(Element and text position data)

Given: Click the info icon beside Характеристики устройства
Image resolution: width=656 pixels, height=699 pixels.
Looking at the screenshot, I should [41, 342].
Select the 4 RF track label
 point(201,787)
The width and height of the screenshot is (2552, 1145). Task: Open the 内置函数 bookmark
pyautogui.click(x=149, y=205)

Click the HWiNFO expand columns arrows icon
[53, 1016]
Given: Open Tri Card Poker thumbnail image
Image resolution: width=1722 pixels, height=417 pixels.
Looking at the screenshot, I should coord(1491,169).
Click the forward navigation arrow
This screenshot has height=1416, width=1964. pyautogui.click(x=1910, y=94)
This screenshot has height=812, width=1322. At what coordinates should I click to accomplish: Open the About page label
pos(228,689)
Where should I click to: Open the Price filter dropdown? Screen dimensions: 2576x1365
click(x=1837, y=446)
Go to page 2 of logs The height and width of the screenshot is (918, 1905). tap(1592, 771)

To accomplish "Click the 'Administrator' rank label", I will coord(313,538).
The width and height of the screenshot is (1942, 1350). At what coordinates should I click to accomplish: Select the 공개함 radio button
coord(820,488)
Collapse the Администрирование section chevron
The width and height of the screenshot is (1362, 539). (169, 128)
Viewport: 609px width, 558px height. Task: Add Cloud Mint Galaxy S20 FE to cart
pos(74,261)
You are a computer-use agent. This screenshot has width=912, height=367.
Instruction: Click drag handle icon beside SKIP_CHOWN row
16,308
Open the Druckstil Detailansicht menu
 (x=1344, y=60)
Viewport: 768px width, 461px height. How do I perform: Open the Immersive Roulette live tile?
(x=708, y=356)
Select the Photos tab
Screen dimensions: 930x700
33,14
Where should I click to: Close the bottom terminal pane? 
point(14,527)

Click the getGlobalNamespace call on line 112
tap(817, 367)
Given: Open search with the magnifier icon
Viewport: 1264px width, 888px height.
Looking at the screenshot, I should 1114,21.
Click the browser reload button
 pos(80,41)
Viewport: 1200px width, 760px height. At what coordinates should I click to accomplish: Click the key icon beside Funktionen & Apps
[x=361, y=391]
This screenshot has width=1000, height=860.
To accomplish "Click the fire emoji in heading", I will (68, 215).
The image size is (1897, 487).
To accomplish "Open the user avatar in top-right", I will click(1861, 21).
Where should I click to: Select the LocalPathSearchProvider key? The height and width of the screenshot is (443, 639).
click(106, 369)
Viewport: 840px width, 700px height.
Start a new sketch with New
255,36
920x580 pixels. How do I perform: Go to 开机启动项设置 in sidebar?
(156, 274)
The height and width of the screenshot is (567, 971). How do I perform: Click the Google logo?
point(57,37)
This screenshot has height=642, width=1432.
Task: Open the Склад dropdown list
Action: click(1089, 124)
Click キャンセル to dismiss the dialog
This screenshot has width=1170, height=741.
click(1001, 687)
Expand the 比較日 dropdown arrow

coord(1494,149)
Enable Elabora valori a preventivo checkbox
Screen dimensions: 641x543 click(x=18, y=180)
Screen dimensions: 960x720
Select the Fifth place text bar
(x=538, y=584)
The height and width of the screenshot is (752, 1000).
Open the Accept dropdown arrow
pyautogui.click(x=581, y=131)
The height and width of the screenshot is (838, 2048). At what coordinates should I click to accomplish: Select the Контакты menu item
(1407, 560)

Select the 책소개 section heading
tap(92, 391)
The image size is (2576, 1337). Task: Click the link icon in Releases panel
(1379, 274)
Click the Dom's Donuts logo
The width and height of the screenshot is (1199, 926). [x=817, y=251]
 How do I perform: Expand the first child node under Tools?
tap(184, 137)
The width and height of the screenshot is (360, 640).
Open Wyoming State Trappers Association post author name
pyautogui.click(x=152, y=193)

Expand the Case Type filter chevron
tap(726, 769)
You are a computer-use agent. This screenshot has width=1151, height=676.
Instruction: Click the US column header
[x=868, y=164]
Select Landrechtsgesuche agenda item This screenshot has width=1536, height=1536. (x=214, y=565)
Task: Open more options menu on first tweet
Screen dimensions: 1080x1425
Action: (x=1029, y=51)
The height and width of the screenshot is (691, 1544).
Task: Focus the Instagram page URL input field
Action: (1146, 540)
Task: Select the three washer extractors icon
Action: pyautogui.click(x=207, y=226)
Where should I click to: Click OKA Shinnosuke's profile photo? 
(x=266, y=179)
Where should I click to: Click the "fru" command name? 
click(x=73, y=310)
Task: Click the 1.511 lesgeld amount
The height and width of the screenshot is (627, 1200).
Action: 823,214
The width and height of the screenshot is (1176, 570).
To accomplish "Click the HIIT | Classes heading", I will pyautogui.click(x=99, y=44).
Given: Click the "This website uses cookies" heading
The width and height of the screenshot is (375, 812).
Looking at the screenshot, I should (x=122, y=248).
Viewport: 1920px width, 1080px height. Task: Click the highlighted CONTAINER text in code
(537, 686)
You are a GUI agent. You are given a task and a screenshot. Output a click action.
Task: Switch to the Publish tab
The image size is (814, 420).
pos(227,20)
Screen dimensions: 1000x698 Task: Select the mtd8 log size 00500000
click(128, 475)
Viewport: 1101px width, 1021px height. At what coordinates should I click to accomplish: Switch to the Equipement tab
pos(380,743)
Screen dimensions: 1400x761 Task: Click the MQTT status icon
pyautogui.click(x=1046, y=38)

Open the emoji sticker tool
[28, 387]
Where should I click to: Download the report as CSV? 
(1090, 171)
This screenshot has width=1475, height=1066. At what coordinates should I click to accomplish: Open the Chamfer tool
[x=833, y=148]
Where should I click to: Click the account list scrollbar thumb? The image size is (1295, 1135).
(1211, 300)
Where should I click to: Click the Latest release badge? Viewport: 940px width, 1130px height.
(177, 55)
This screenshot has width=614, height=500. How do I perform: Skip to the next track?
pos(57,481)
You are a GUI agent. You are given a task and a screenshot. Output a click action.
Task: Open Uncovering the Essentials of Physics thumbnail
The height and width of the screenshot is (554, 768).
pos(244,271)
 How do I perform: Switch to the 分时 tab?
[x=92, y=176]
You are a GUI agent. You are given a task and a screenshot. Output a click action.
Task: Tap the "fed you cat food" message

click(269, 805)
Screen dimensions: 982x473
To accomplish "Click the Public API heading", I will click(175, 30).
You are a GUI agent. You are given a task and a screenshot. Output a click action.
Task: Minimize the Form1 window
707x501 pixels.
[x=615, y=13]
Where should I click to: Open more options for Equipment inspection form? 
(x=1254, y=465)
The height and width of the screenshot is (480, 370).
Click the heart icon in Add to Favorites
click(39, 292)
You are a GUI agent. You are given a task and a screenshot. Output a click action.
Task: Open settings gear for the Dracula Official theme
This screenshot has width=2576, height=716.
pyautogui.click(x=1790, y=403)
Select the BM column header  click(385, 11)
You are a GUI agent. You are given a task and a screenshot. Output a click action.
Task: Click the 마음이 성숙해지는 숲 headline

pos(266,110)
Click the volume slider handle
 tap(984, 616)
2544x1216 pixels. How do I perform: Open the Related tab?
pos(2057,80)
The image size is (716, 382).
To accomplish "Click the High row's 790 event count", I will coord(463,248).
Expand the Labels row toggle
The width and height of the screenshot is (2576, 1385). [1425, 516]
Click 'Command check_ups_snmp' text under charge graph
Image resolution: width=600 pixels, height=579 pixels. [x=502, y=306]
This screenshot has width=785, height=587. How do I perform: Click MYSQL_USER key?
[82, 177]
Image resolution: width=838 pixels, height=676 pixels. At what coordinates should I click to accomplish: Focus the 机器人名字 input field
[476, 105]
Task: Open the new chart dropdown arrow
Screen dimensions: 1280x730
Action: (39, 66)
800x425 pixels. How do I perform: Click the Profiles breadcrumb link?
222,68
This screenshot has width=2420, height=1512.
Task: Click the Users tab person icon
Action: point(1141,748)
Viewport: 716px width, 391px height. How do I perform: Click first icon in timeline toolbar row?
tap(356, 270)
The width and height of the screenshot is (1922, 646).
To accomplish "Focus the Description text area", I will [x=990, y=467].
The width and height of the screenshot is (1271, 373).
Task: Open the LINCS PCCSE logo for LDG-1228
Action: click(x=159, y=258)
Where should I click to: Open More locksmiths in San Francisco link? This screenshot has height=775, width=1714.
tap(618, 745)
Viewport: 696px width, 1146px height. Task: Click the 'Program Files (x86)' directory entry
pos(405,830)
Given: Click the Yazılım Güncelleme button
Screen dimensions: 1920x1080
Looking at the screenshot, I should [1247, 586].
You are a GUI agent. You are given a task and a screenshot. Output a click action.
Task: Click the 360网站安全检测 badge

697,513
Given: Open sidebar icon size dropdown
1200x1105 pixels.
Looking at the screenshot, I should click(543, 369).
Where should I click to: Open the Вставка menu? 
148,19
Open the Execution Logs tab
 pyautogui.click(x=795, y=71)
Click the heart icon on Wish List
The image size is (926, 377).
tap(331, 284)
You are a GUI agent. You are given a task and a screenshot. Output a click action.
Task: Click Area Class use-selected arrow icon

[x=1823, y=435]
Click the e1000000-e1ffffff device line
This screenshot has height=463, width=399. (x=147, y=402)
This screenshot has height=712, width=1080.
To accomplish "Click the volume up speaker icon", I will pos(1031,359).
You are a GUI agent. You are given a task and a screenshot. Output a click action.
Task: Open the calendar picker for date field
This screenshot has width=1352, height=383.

Aim: Lay out the rows from the line containing "Open the Execution Logs tab" through the line containing "[x=1823, y=435]" as a Markdown table with the columns "No." and "Entry", numbering each line in order and omitting blank lines.

Solution for this problem:
| No. | Entry |
|---|---|
| 1 | Open the Execution Logs tab |
| 2 |  pyautogui.click(x=795, y=71) |
| 3 | Click the heart icon on Wish List |
| 4 | The image size is (926, 377). |
| 5 | tap(331, 284) |
| 6 | You are a GUI agent. You are given a task and a screenshot. Output a click action. |
| 7 | Task: Click Area Class use-selected arrow icon |
| 8 | [x=1823, y=435] |